Mugging conviction 'fell short of moral certainty required by law'

The Court of Criminal Appeal has overturned the conviction of a man found guilty of complicity in the theft of his friend’s watch and mobile phone

The appeals court judge overturned a guilty verdict, insisting the first court had made a number presumptions of fact
The appeals court judge overturned a guilty verdict, insisting the first court had made a number presumptions of fact

The Court of Criminal Appeal has overturned the conviction of a man found guilty of complicity in the theft of his friend’s watch and mobile phone, worth a total of €3,600.

Dylan McKay had been charged after his friend was mugged in a car park near Paceville in November 2014 by at least two men. His friend’s Rolex watch and top of the range mobile phone had been stolen by the robbers. McKay was subsequently charged with theft aggravated by violence, complicity in illegal arrest and slightly injuring the man.

The victim had testified that he had been out with three persons, McKay amongst them, at Havana in Paceville. Whilst drinking, the appellant had asked him to accompany him to the parking area to bring something from his car. As they were walking to the car park, McKay had walked ahead of the victim. Halfway through the parking area, the victim was grabbed by the throat from behind and thrown to the ground. The aggressor stole his €3,000 Rolex and €600 Samsung mobile phone and injured him slightly.

The victim said he had suspected the involvement of McKay because right before the aggression took place he had walked off ahead, leaving him alone and had seen him walk around a car which wasn’t his.

Immediately after the robbery, after McKay saw what had just happened, he had called and paid for a taxi to take him and the victim to the nearest police station, noted the court. McKay had also paid for another taxi to take the man to a polyclinic, although he didn’t accompany him there.

The court of first instance had found McKay guilty and sentenced him to two years imprisonment suspended for four years and ordered him to pay €3,600 to the injured party. He had subsequently filed an appeal through his lawyer Roberto Montalto.

 The Court of Criminal Appeal, presided by Madame Justice Edwina Grima examined whether McKay could be found guilty of complicity in the theft, noting that his participation in the crime and a “common design” were requirements for a successful conviction.

She observed that the first court had made a number of presumptions of facts which could implicate the appellant, without establishing this prior agreement and noted that the accused had not been charged as an accomplice, but as the principal offender.

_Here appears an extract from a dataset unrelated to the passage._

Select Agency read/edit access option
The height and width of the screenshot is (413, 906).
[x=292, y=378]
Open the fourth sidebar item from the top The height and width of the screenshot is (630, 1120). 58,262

Although the accused had been present at the time of the offence, it did not appear that he could have committed the crime being attributed to him. McKay “could have been a co-principal or at worst an accomplice,” said the judge, and still, a “common design” would have to be proven.

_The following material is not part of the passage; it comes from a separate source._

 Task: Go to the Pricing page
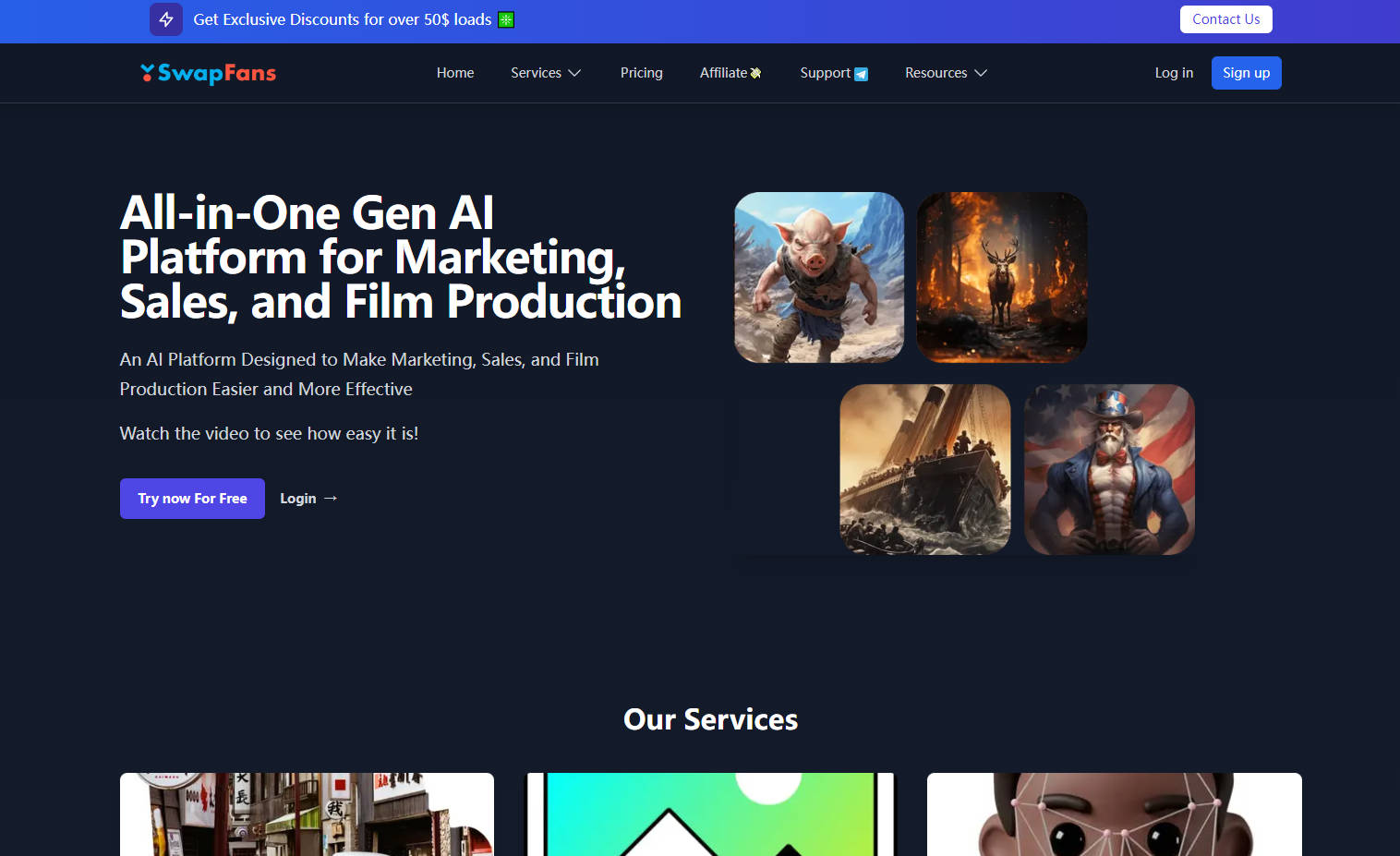point(641,73)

The evidence brought before the court of Magistrates “fell far short of the moral certainty required by law” for a conviction, said the judge.

The injured party’s testimony had been inconsistent, and his allegation that the appellant had tried to put something in the injured party’s drink -which would show some form of intent - had not emerged at the time of the arrest, but only at an advanced stage of court proceedings. Despite the alleged botched spiking of his drink, he had still chosen to accompany McKay to the car park.

The fact that the accused had been a few paces ahead of the victim could only give rise to a suspicion and did not prove anything said the court. Furthermore, the appellant had returned to the victim’s side after the attack which didn’t suggest any agreement with the aggressor, the court added.

The victim had ported his number to a new mobile phone soon after the incident, the court heard. Not long after that, he had received a phone call asking for the appellant, he had told the court. But the judge ruled that this could only raise a suspicion, not proving anything, as no call logs were exhibited.

The presence of the accused on the scene of the crime alone could never lead the court to be morally convinced that he had come up with a plan of action with the aggressors in order to commit the crimes.

Finding the prosecution’s case to be wanting madame justice Grima said that “although the Court could arrive at some conjectures or suppositions from the acts of the case, as the first court had arrived, certainly these can never lead to the condemnation of a person under the law, which establishes clear rules which must be scrupulously adhered to…”

The court upheld the appeal and overturned the man’s conviction.